Um item legislativo que parece ter o apoio da Administração Biden inclui um projeto de legislação que alteraria a forma como as grandes plataformas em linha e outras empresas são reguladas. O American Innovation and Choice Online Act iria, entre outras coisas, proibir as plataformas online com 50 milhões ou mais de utilizadores activos mensais baseados nos EUA de preferir os seus próprios produtos ou serviços aos de outras empresas "de uma forma que prejudique materialmente a concorrência". Em caso de infração, a lei autoriza o DOJ, a FTC e os procuradores-gerais dos Estados a solicitarem medidas cautelares e monetárias. Os advogados da Foley, Ben Dryden e Louis Lehot, comentaram a legislação no Law360, aqui.

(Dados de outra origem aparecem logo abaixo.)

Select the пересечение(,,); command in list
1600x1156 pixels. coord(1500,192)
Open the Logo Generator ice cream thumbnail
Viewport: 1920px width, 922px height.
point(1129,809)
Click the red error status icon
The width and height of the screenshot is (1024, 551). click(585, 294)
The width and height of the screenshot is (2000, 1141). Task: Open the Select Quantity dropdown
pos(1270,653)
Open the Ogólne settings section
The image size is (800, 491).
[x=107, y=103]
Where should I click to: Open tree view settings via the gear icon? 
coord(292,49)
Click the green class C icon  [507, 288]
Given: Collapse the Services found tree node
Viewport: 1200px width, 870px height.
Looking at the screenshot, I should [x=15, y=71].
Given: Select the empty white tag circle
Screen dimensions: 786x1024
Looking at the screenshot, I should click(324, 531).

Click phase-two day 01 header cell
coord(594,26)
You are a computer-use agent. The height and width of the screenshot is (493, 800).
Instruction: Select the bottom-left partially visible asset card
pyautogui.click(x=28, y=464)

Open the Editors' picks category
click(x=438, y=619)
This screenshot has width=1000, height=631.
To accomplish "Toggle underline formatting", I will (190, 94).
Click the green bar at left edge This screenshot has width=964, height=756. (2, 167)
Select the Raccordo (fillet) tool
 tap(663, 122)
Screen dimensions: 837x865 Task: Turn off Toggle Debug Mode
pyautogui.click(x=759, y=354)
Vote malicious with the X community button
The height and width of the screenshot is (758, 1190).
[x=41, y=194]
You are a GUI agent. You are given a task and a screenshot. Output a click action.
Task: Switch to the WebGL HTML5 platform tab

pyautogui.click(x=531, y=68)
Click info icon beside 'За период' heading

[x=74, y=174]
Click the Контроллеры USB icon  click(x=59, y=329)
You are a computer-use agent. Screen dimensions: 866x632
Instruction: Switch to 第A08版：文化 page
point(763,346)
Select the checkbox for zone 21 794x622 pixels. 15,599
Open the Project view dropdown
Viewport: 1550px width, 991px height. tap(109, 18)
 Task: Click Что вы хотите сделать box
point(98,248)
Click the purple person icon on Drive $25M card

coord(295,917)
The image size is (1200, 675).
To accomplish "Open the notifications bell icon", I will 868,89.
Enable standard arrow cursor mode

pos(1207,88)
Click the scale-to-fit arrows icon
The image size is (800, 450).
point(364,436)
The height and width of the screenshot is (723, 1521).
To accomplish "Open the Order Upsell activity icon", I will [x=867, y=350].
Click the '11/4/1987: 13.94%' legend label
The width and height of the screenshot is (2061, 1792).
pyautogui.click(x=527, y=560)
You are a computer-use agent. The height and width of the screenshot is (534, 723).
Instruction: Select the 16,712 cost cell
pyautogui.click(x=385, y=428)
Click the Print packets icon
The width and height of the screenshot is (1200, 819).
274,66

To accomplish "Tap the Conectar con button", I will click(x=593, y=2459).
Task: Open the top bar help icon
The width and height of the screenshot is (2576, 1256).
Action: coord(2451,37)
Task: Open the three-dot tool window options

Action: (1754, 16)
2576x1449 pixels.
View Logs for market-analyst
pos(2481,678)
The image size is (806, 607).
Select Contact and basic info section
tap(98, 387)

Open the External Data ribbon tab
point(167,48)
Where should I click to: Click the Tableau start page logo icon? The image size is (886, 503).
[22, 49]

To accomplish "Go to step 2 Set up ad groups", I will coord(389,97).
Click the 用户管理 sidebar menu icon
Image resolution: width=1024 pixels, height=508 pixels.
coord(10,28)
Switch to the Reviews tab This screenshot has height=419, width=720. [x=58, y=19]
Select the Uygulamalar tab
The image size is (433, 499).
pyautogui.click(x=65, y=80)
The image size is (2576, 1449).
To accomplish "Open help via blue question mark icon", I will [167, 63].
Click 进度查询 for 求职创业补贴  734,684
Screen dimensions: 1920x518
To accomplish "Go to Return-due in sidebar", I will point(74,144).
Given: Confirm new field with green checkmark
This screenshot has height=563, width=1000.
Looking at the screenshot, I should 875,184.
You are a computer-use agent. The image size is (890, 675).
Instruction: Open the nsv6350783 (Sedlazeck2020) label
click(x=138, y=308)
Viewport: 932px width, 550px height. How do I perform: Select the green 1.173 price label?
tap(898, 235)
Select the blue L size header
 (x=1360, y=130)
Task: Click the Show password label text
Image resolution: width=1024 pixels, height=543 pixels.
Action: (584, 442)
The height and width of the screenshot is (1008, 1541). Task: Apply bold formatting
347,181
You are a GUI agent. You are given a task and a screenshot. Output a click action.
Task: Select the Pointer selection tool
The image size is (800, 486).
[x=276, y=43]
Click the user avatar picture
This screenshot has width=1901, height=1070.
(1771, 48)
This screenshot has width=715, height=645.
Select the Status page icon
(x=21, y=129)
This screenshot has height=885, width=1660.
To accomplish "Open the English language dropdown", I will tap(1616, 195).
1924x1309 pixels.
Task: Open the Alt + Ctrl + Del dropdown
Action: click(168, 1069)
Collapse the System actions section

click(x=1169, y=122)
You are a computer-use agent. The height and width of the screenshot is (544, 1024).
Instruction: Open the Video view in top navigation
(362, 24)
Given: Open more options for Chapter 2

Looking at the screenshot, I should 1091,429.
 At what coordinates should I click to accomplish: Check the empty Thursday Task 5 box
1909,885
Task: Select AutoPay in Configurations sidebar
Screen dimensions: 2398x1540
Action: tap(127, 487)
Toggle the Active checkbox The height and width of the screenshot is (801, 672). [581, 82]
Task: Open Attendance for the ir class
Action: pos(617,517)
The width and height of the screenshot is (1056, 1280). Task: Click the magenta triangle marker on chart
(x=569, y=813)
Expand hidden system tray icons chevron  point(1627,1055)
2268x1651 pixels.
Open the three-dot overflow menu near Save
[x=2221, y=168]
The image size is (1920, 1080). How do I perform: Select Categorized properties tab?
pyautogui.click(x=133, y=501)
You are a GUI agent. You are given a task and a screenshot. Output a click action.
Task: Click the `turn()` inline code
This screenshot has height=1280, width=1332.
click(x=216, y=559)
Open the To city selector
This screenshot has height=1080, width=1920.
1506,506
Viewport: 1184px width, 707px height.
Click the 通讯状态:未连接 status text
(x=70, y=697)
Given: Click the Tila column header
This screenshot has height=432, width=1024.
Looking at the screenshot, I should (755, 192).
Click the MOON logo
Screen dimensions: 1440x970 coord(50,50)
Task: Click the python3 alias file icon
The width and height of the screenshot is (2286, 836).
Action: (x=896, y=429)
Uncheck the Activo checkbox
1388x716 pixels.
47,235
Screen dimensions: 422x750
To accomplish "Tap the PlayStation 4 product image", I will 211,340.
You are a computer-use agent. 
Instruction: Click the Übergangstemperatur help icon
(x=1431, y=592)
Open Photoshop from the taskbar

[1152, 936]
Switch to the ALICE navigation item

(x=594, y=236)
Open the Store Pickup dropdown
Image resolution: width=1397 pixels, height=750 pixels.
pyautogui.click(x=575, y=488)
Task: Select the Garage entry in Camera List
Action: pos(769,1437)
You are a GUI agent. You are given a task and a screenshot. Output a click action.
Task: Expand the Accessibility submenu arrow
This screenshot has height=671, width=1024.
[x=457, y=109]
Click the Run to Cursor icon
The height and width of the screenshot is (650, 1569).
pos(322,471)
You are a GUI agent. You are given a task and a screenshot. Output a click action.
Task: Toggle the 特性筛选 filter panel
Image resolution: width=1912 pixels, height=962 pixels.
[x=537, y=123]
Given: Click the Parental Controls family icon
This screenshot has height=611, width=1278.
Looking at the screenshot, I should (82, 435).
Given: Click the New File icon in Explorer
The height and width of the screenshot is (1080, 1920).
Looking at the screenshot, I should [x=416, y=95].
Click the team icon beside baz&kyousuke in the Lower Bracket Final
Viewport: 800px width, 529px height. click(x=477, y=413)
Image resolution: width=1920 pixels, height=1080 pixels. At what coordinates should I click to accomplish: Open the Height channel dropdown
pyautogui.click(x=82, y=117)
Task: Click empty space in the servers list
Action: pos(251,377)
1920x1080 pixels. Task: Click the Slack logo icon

Em outro movimento em prol da Ordem Executiva, e que terá implicações para as empresas que operam no setor de tecnologia e, como relatamos anteriormente aqui, o DOJ, o Escritório de Patentes e Marcas dos EUA (USPTO) e o Instituto Nacional de Padrões e Tecnologia (NIST) retirou - sem substituir - uma declaração de política da era Trump emitida em 2019 (Declaração de Política de 2019) sobre o escopo dos recursos disponíveis para a violação de patentes essenciais padrão (SEPs) sujeitas a compromissos de royalties justos, razoáveis e não discriminatórios (FRAND). Para além de uma declaração do DOJ de que avaliaria as práticas de licenciamento SEP numa base casuística, ao eliminar a Declaração de Política de 2019 sem emitir qualquer substituto, as agências deixam os titulares de SEP e os implementadores de SEP com menos clareza quanto à forma como estas agências irão tratar as questões de licenciamento SEP. Isto inclui orientações sobre quando o governo pode intervir ou procurar responsabilizar os titulares/executores de SEP ao abrigo da legislação antitrust por condutas relacionadas com actividades de definição de normas.
Conclusão
Estas acções ao longo do ano passado deixam claro que a abordagem "whole-of-government" da Ordem Executiva às questões da concorrência continua a ser uma das principais prioridades da Administração Biden. As empresas e os indivíduos devem continuar a acompanhar de perto os vários mandatos estabelecidos na Ordem Executiva e antecipar os inquéritos relacionados com a concorrência, não só do DOJ e da FTC, mas também de uma grande variedade de outras agências federais. Além disso, dado o contínuo e reforçado escrutínio antitrust de todo o tipo de actividades comerciais, as empresas devem assegurar que dispõem de um programa de conformidade antitrust eficaz que ajude a detetar e a impedir comportamentos anticoncorrenciais.